According to Charles Spielberger, a psychologist who specializes in the study of anger, anger is defined as “an emotional state that varies in intensity from mild irritation to intense fury and rage’. 

Now, let’s look at what are the signs that indicate a person might have anger management issues and the proper ways to combat it.

  1. You lash out impulsively 

Have you ever noticed that when an animal in the wild encounters a perceived threat, it becomes angry and thus growls or hisses, baring its teeth in an attempt to appear more threatening? Comparatively, humans would also respond to anger in the same way, in an effort to make the perceived threat stop and go away. Sometimes, there are those who would express their anger by punching the wall, or they might lash or threaten the people that stir the negative emotion out of them (Taibbi, 2014). Other physical expressions include sulking, banging the desk, or hitting the wall, which are learned by the forces of reinforcement and copying others (American Psychological Association, 2012). 
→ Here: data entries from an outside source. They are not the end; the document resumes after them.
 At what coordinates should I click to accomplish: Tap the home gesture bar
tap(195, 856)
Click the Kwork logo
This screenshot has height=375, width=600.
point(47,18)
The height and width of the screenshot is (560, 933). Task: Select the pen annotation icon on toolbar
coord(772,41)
How to counter this problem ? When something pisses you off, instead of screaming, or trying to destroy the car horn, take a deep breath. Spend 2-3 minutes breathing deeply. In through your nose, and out through your mouth. Imagine inhaling a calm, blue air and exhaling that red toxic air.
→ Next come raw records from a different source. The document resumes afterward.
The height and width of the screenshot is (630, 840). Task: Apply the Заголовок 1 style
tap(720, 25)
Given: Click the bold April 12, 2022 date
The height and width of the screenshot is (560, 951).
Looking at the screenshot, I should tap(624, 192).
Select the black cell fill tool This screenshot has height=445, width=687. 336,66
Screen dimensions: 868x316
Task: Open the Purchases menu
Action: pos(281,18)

  1. You have low tolerance towards criticism

You reprimand your assignment partner because of certain grammatical mistakes, however he becomes defensive and infuriated. If you encounter such a situation, most probably you have met a partner with anger management issues. 

According to American Psychological Association (2019), people who are easily irritated generally have what some psychologists call a low tolerance for nuisance, meaning simply that they feel that they should not have to be subjected to frustration, inconvenience, or annoyance. They can’t take things in stride, and they’re particularly infuriated if the situation seems somehow unjust: for example, being corrected for a minor mistake. These kinds of people instantly become angered, defensive or simply shut down because they are unable to accept the criticism directed at them. 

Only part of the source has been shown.